Anyway the stock reached our target (we are already out) at the expected level of about $47. Sure it can go higher by why not leave good enough alone. See chart;
The chatter now is that Royal Dutch was thinking of taking it over but never moved into action. What the chattering classes of investment advisors seem not to know is that Royal Dutch, contrary to it’s name, is actually 60% Dutch and 40% English, being the merger in 1907 of Koninklijke Olie and Shell Transport and trading so a further takeover of British Petroleum would have made the whole thing even more British. (comparable to Unilever). However they balked at the unknown risks and passed. The question now is , if one of the largest companies in the world passed on the opportunity at <$30 why would anyone else get excited at >$47?
If we had not already sold at $44 or so , we would do so now.
MFC and Happy New Year
Manulife is one of my favorite stocks, not only did 3 of my predictions come true pretty accurately, I can also claim a slight advantage of having worked with these guys. This is not a small company, supposedly they are the largest insurer in North America and one of the few companies well positioned for business in such hotbed economies as China and India. In Canada they are best known for their meticulously manicured front lawn on Bloorstreet and their “performax” – one size fits all – life insurance product. As mentioned before, all this went to their head and they became so cock-sure of their own marketing nonsense that they made the cardinal mistake of actually believing it. Their biggest sin was that they applied the near certainty of mortality tables to the not at all certain economic statistics, particularly the one that says stocks never go down over 10-year periods. This delusion quickly moved the company from a boring and staid insures to a bell-weather of the stock market itself, albeit with a much larger amplitude in its volatility (why we recommended it at $11.25).
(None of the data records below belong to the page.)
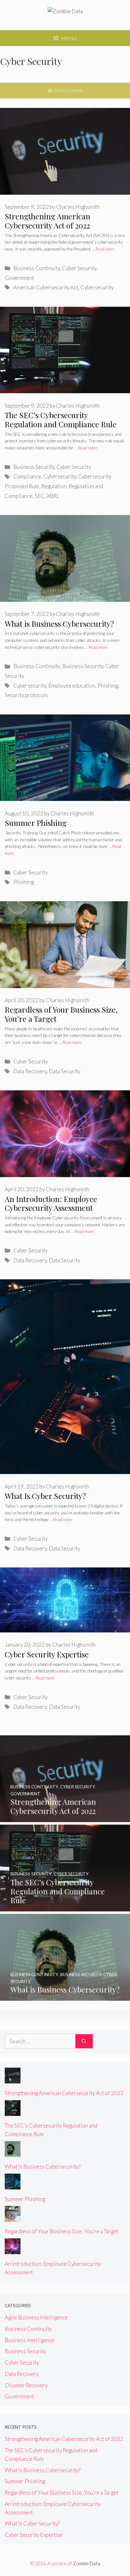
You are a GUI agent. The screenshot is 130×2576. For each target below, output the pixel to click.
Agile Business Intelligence (36, 2317)
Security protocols (26, 695)
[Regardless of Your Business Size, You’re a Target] (13, 2217)
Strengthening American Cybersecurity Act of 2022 (47, 220)
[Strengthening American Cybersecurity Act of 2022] (65, 1817)
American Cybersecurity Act (45, 287)
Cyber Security (79, 268)
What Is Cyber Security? (45, 1496)
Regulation (54, 486)
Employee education (71, 685)
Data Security (64, 1071)
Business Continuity (36, 268)
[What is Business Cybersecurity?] (65, 1996)
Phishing (108, 685)
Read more (105, 249)
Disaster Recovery (26, 2385)
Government (19, 278)
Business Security (33, 467)
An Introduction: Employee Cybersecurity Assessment (51, 1203)
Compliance (27, 476)
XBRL (53, 496)
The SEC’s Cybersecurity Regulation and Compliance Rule (60, 419)
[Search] (84, 2041)
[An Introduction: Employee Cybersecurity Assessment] (13, 2250)
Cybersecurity (97, 287)
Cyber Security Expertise (47, 1654)
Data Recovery (30, 1071)
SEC (39, 496)
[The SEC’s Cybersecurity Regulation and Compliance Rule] (65, 1907)
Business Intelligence (30, 2340)
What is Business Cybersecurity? (59, 624)
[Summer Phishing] (13, 2185)
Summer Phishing (36, 823)
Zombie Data (86, 2563)
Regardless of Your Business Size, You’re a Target (61, 1014)
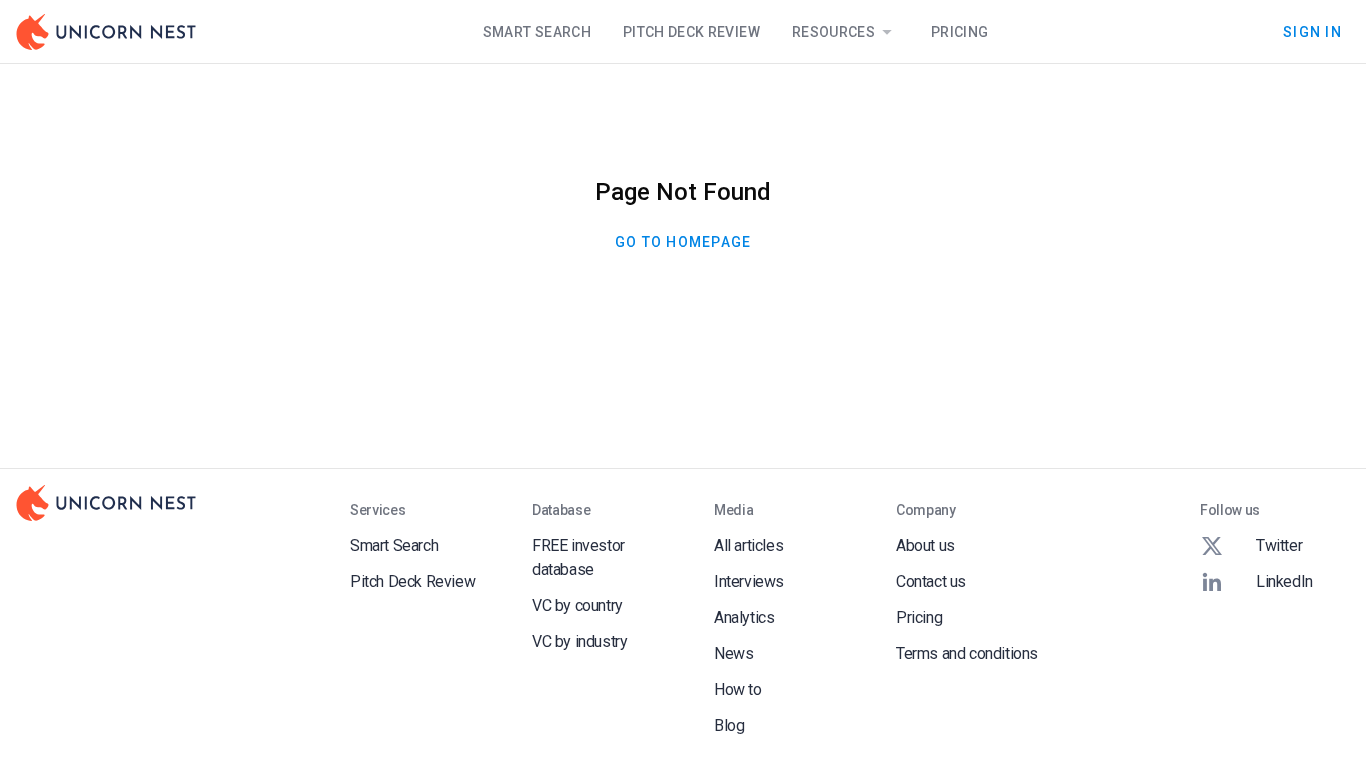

In our last few comments we recommended the stock as a buy for a $3-$5 minimum rally. It has done that and more. We would sell it today, it could go higher yet but that is where the probabilities change rapidly, furthermore a +- 40% profit is not a bad thing to take. The company is mending its ways, now it has cut 25% of its exposure by shorting 5bln notional equity futures and a few other things. These “hedges”now cost a lot more than they would have 2/3 years ago! They hope to do more and be “hedged” up to 60% in a year or so. They are damned if they do and damned if they don’t. The costs are going to eat away at their profitability. For some odd reason the market just loves these guy after hating them 5 months ago. EW wise the stock could easily rise further to say $20 but , unless you use a tight trailing stop-loss this is not the time to stick around.